Le maire socialiste de Paris, Bertrand Delanoë, appelle , en tant que président de l'association des élus locaux du monde (CGLU), à "donner une nouvelle dimension en matière de solidarité environnementale" et à donner un espoir après l'échec du sommet de Copenhague. "Dans les premiers jours de janvier, je ferai une proposition afin qu'autour de la première association des villes mondiales, CGLU, dont je suis le président, nous puissions collectivement donner une nouvelle dimension à nos partenariats en matière d'innovation et de solidarité environnementale", a plaidé le maire de Paris sur son blog.

Nul ne doit renoncer
Après Copenhague, "si les Etats n'ont malheureusement pas été à la hauteur de l'enjeu, nul ne doit renoncer.
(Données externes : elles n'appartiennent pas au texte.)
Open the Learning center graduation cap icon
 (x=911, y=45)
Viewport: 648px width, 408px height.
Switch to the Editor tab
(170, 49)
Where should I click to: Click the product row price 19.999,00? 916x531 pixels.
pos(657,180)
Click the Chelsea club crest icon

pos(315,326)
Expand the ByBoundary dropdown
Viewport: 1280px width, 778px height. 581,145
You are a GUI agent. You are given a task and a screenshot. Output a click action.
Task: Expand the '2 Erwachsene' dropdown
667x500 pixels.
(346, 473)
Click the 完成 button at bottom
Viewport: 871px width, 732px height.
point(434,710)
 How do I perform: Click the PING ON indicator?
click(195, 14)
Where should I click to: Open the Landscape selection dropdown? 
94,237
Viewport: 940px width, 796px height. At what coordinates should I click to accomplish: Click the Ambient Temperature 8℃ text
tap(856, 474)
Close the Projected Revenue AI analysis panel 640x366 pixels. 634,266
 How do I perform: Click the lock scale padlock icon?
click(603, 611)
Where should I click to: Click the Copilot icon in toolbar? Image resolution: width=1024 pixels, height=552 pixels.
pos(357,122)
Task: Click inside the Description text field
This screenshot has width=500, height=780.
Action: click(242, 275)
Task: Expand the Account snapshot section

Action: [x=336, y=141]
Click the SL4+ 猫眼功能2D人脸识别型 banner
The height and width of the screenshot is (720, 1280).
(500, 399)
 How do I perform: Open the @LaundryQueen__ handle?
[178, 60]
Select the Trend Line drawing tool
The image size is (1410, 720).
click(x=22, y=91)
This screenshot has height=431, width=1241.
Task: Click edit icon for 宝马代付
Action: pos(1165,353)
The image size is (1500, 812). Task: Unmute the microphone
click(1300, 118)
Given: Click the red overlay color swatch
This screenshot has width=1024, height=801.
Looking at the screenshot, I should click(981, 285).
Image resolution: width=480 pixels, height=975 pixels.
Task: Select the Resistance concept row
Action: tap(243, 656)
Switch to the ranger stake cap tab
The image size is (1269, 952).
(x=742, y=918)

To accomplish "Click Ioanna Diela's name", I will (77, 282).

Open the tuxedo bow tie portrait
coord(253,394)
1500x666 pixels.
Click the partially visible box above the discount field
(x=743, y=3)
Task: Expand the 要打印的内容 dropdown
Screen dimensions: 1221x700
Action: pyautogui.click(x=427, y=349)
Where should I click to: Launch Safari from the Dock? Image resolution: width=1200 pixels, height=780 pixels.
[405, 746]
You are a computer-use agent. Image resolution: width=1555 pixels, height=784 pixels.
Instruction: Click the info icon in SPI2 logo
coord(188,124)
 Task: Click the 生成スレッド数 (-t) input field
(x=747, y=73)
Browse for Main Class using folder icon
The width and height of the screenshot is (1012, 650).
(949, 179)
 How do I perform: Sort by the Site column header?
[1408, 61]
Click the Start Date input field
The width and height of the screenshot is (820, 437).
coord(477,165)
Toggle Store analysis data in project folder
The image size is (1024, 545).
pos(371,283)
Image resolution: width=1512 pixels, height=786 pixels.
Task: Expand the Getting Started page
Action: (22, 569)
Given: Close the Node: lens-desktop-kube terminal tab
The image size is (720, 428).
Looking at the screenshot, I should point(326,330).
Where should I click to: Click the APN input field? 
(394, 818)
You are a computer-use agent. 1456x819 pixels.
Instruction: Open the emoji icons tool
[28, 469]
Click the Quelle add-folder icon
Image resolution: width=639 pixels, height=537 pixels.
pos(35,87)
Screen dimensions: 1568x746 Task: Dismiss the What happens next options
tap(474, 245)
C'est ce message d'espoir et de détermination que doivent désormais porter les collectivités à l'échelle de la planète", ajoute-t-il. Il estime qu'il faut commencer par "constater l'échec" et "le déficit d'une vraie gouvernance mondiale. Mais aussi l'intransigeance des Etats-Unis et de la Chine". Selon M. Delanoë, "les Organisations non gouvernementales ont une légitimité qui doit être mieux reconnue. Les collectivités territoriales aussi". Celles-ci sont "de véritables +laboratoires+ de la lutte contre le réchauffement climatique, elles démontrent au quotidien un souci de résultat et une compétence opérationnelle".